Mattel may be shaking the recall stigma, but it's still no market darling. Revenue fell by 8% in its latest quarter, and earnings also clocked in lower.

The longer view is also problematic. The Ghost of Christmas Future doesn't see a whole lot of conventional playthings under the tree. Instead of Barbie dolls, Hot Wheels play sets, and Blokus board games, kids these days are playing apps on their smartphones, downloading digital games onto their video game consoles, or diving into role-playing games on social networks. Mattel's Fisher-Price and American Girl may have a firm grip on toddlers and tween girls, but those are slippery fingers wrapped around an unsure future.

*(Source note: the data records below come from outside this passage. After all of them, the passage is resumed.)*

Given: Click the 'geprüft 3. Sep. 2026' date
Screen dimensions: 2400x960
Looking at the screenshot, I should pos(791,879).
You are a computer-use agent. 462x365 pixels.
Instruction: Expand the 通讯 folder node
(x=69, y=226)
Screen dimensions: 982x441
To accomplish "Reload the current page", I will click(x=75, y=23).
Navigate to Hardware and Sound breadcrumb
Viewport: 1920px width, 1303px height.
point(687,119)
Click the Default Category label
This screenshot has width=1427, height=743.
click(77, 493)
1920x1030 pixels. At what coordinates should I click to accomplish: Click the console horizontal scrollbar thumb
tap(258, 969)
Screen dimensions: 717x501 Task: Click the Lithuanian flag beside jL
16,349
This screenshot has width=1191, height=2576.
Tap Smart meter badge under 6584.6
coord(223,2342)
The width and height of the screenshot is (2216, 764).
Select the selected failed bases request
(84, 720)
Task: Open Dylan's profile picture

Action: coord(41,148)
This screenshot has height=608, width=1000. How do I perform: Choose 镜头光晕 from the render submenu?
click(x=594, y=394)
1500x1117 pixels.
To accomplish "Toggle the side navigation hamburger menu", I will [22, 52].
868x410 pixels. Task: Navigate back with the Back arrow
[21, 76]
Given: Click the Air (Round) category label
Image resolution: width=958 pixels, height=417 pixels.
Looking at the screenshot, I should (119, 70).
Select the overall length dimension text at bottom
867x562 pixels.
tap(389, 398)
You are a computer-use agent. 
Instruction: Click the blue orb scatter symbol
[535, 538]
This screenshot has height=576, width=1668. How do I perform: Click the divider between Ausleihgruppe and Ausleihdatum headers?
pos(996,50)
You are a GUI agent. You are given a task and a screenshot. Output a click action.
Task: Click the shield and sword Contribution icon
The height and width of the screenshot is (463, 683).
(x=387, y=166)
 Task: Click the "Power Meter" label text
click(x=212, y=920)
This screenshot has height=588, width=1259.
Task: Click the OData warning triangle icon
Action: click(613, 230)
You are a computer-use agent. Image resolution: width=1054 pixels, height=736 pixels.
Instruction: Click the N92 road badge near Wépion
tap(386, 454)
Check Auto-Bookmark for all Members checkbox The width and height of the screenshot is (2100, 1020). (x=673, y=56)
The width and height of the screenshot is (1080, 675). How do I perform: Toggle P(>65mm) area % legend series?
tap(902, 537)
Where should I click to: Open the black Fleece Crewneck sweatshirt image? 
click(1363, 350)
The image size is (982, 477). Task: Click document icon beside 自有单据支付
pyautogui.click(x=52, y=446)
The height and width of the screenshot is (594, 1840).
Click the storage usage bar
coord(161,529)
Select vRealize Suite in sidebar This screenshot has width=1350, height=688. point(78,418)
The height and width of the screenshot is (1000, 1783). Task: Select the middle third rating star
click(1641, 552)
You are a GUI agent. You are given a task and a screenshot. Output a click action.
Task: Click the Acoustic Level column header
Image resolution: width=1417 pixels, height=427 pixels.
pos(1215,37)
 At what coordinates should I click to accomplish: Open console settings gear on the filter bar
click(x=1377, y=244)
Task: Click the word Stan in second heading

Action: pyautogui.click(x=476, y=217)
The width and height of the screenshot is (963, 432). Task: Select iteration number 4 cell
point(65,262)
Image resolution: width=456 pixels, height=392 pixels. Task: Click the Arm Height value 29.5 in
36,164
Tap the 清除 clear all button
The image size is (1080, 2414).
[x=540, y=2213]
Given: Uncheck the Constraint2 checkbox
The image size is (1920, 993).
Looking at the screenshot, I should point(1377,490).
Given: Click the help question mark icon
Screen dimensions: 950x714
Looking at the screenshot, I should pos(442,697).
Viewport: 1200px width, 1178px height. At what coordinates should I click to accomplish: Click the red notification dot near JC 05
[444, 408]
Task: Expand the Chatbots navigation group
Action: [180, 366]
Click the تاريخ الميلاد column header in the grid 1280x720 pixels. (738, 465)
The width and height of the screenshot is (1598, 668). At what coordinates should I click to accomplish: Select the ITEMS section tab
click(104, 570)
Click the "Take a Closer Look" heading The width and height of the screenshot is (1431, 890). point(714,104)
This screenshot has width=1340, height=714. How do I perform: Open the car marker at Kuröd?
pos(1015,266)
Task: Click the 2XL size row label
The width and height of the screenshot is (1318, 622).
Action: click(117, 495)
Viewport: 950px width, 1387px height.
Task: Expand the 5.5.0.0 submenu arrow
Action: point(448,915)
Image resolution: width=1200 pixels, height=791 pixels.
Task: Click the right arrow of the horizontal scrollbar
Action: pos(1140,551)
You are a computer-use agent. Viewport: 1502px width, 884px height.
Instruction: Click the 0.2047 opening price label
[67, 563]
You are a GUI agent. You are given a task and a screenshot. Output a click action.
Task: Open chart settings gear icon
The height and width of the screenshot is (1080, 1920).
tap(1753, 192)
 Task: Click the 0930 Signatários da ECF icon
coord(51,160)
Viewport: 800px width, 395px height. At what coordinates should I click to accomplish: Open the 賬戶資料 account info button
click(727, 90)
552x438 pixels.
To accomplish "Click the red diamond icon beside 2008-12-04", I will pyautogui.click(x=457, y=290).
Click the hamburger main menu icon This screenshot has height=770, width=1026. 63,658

Traditionalists may cringe, but am I wrong? Mattel is rubbing all three ghosts the wrong way.

Good news
As I do every week, I don't talk down a stock unless I have three alternatives that I believe will outperform the company getting the heave-ho. Let's go over the three fill-ins.

  • Hasbro (NYSE:HAS): I may as well start with Mattel's biggest rival. Hasbro's wares will also be shipwrecked on the Island of Misfit Toys this season, but at least it's doing relatively better. Unlike Mattel, Hasbro grew its earnings this past quarter. In a poll following both companies, three times as many readers preferred Hasbro as an investment over Mattel. I have to agree. Hasbro is also trading at a lower earnings multiple -- with a P/E of 13.3 versus 16.5 for Mattel -- based on this year's projected profitability. The valuation disparity goes away when we look at next year's bottom-line targets, but I am woefully suspicious of analysts who see Mattel bouncing back next year.
  • Apple (NASDAQ:AAPL): Between MacBooks, iPods, and iPhones, this is the company making the big-ticket items that kids want these days. Don't let the sticker price fool you: This isn't all gadgetry for the rich kids. Apple is also playing limbo with what consumers expect to play for diversions. Most of the games available through its App Store for iPhone and iPod touch owners are either free or priced at a rock-bottom $0.99 each. This may be a bigger near-term threat to Microsoft (NASDAQ:MSFT) and its video-game counterparts, but the same company that blew up pricing in the music and video industries is now reinventing the value proposition of amusing time-killers.
  • Amazon.com (NASDAQ:AMZN): Wal-Mart Stores (NYSE:WMT) overtook Toys "R" Us years ago to become the country's largest toy seller. If you don't buy into my theory that the toy industry is in for a world of hurt, why bet on just one company when you can own Wal-Mart and profit regardless of who has the hot holiday toy next year? Well, I like Amazon over Wal-Mart for that play, because it's growing a lot faster than Sam Walton's chain is. It's also profiting from speculators, who are selling Zhu Zhu hamsters for nearly $70 apiece through its marketplace. Wal-Mart doesn't have that kind of third-party platform in place.

Sorry, Mattel. It's time to call the Ghostbusters.